Researchers in the US have turned taste on and off in mice simply by activating and silencing certain brain cells. This demonstrates for the first time that taste is hardwired in the brain, and not dictated by our tastebuds, flipping our previous understanding of how taste works on its head.
It was previously thought that the taste receptors on our tongue perceived the five basic tastes – sweet, salty, sour, bitter, and umami – and then passed these messages onto our brain, where it registered what we'd just tasted. But the new study shows that although our tongues do detect the presence of certain chemicals, it's our brains that perceive flavour.
"Taste, the way you and I think of it, is ultimately in the brain," said lead researcher Charles S. Zuker from Columbia University Medical Centre. "Dedicated taste receptors in the tongue detect sweet or bitter and so on, but it's the brain that affords meaning to these chemicals."
Previous work by Zuker's lab discovered that our tongue has dedicated receptors for each taste, and that each class of receptors sends a specific signal to the brain.

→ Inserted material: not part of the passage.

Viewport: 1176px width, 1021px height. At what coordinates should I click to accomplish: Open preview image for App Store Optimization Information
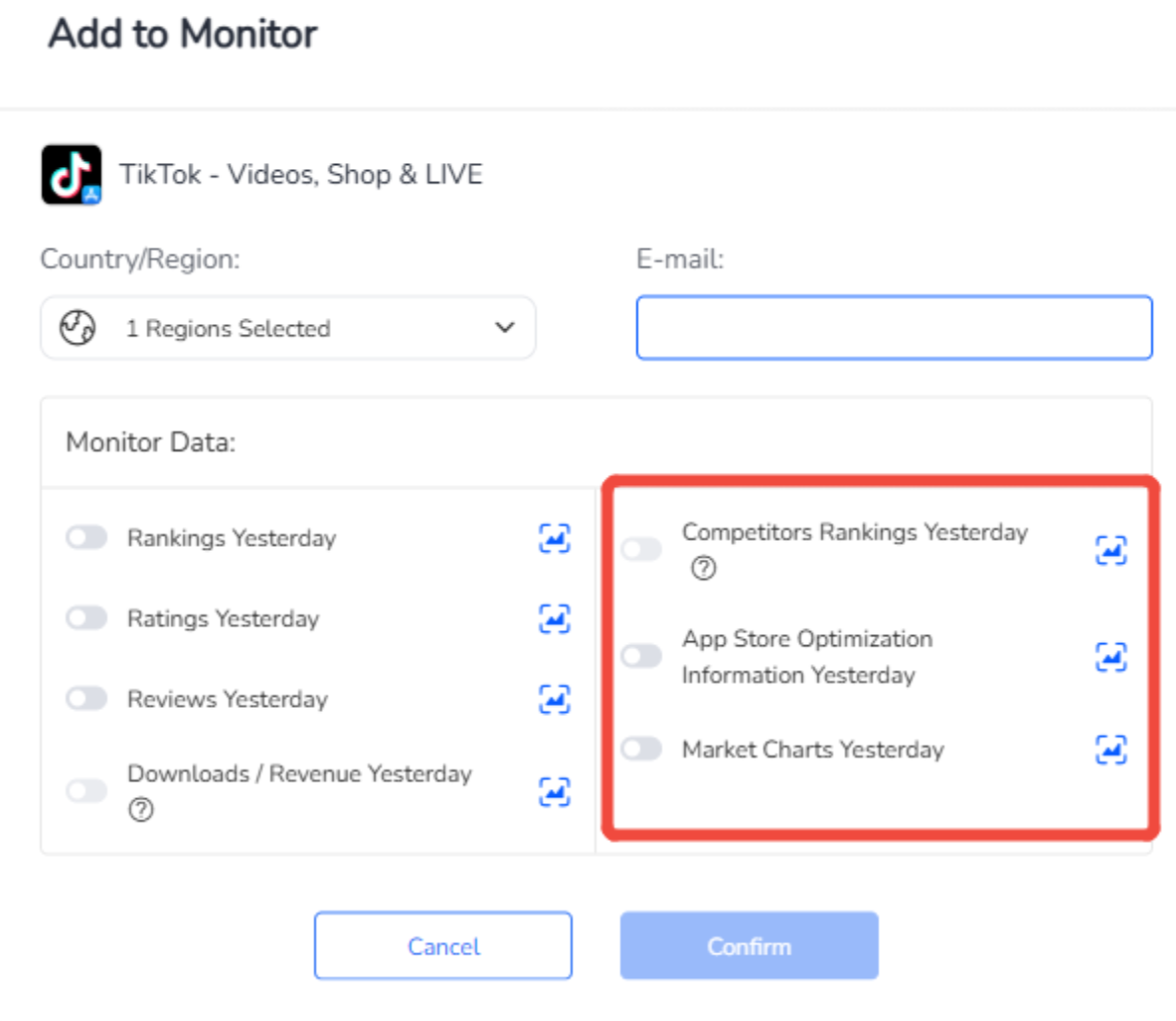pyautogui.click(x=1110, y=657)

More recently, the team built on this by showing that in addition to dedicated receptors, there are unique sets of brain cells – each in different locations – that receive these signals. The red area below is the bitter neurons, and the aqua shows where the sweet brain cells are.
In this study, they decided to play with these brain cells and see if they could activate or deactivate them in order to trick mice into thinking they were tasting something sweet or bitter, without them actually tasting either.

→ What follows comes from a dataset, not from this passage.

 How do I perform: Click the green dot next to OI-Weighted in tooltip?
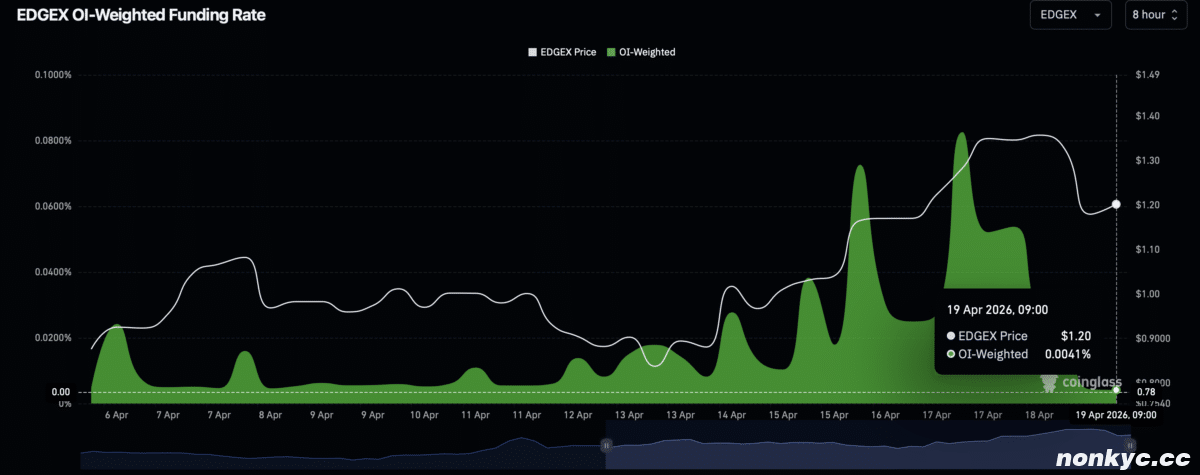950,354
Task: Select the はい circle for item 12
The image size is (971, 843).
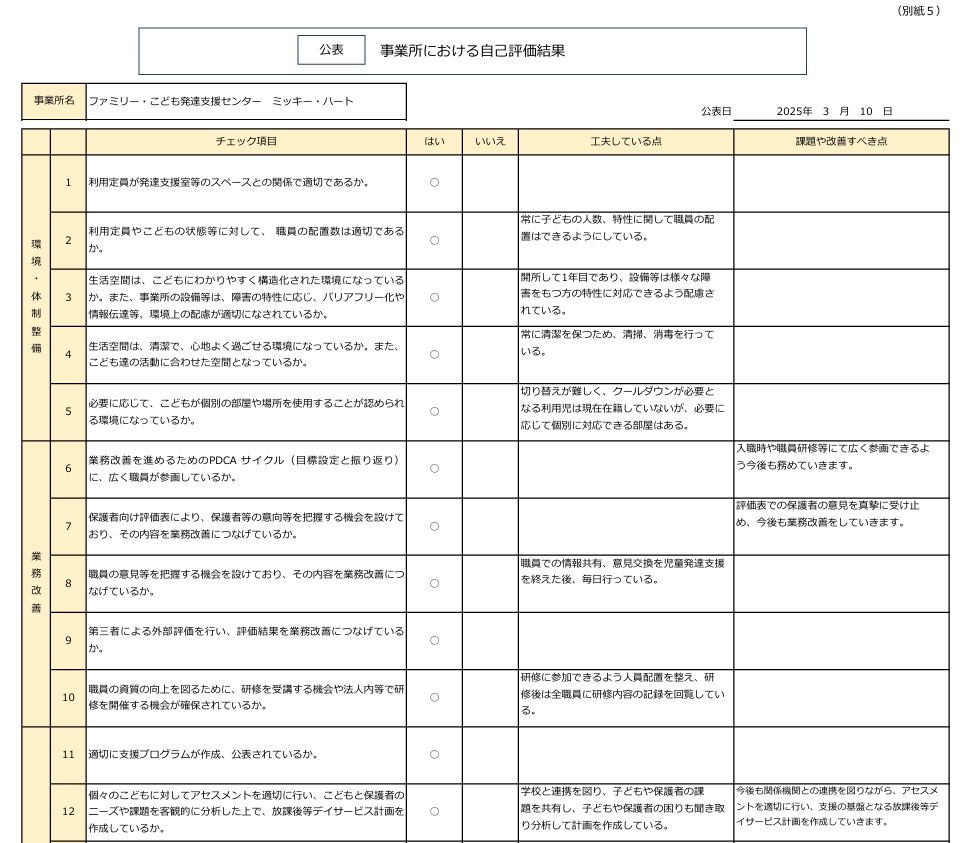Action: click(x=434, y=811)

"In this study, we wanted to know if specific regions in the brain really represent sweet and bitter. If they do, silencing these regions would prevent the animal from tasting sweet or bitter, no matter how much we gave them," said Zuker. "And if we activate these fields, they should taste bitter or sweet, even though they're only getting plain water."
What they observed was exactly as they'd expected – when the sweet neurons were silenced using an injectable drug, the mice couldn't taste anything sweet, but they could still detect bitter flavours.
And when the researchers activated the sweet neurons using laser light, the mice tasted sweet flavours, even though they were only drinking plain water. The same thing happened when they stimulated or silenced the bitter brain cells.
The team was able to tell what the mice were tasting by their obvious reactions – they licked their lips when they tasted real or simulated sweet flavours, and gagged and looked disgusted when they tasted bitter.
To make sure what they were seeing was real, the researchers trained mice to perform certain behaviours when they tasted something sweet or bitter, and their behaviours didn't differ between the real and simulated tastes. The same thing even happened in animals that had never tasted either of the flavours before.
"These experiments formally prove that the sense of taste is completely hardwired, independent of learning or experience," said Zuker.
This discovery not only changes everything we knew about taste, but demonstrates that taste is different from the olfactory system because it's hardwired.
"Odours don't carry innate meaning until you associate them with experiences. One smell could be great for you and horrible to me," added Zuker. But taste is already set. "In other words, taste is all in the brain."
The research has been published in Nature.